When the worst proposals were being set forward by the Irish revisionists in April, 1875, he sent to the Archbishop a closely written letter of seven quarto pages commenting chiefly on the proposed new Preface to the Prayer-book; he apologized for thus intruding in the affairs of the Irish Church on the ground,  "  'It is our concern when the next house is on fire," and in Christ, it is not the next house but part of the same. In the following month the Arch–deacon of Dublin appealed to Pusey for an expression of his opinion as to the alterations proposed in the Irish Synod, such as he might publish; he desired to strengthen the hands of the Archbishop in his struggle against the enormous majority of Protestant revisionists.

Pusey sent him the following letter:--

E. B. P. TO THE ARCHDEACON OF DUBLIN.

Christ Church, Oxford, Ascension Day, 1875.

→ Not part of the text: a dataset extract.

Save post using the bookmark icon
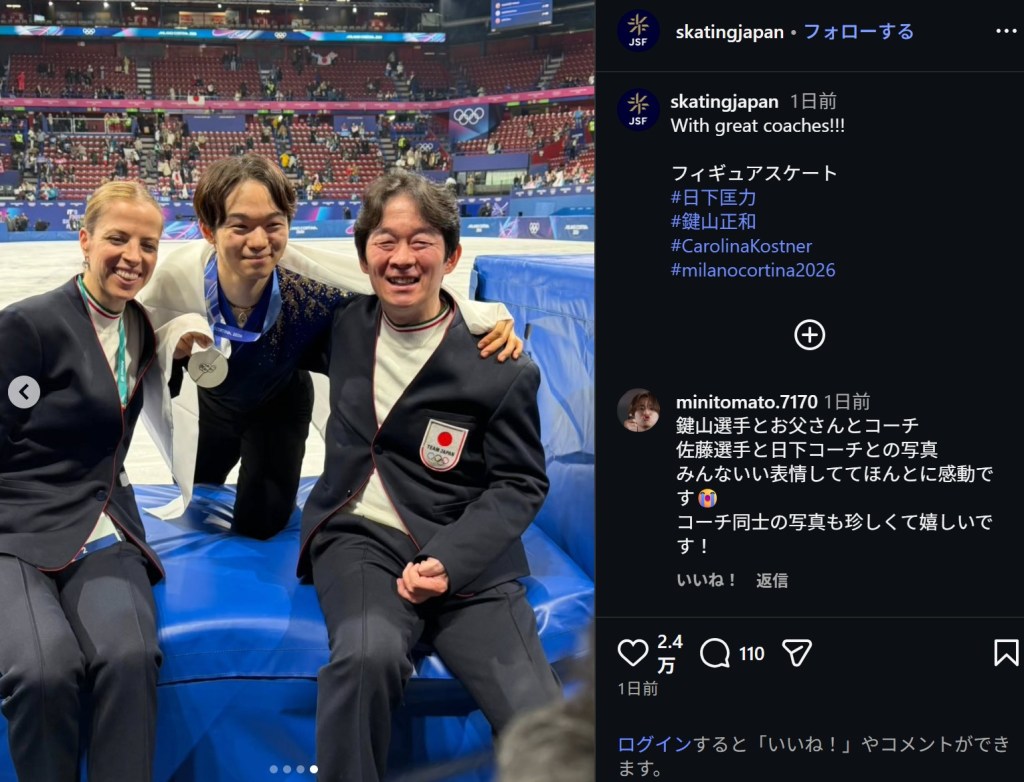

I am thankful to see your appeal. It is to me exceeding strange to see how people, who really love the truth, allow dust to be thrown in their eyes, because the denial of the truth which they love is not out–spoken. The proceedings of the (so called) Irish Synod remind me vividly of the Arian attempts to supplant the Nicene Creed by Creeds of their own, which should convey to the ear something sounding like the truth, but in fact denying it. If the Puritan party had nakedly proposed the denial of all sacramental truth, the conflict would have been intelligible, and the tyranny of imposing this denial upon their fellow Churchmen would have shocked men' s minds. As it is, by ambiguous formulae, which do not speak out their mind, they would make the Irish Church a mere Presbyterian body in all but the name, having Bishops to convey nothing except a licence to preach what men will.

I cannot but hope that your good Archbishop must, when the time seems to him to be come, repudiate the new Prayer-book with its disingenuous misinterpretations, and must officiate according to the old rite. Still, the bugbear which frightens people, and hinders their looking at the evil of these changes in the face, is the dread of schism as if this dishonest Prayer-book were not in itself schismatic and th instrument of schism. I think, then, that your movement is right t show Churchmen that, if this faith-destroying Prayer-book is insisted upon, the schism which they dread is inevitable.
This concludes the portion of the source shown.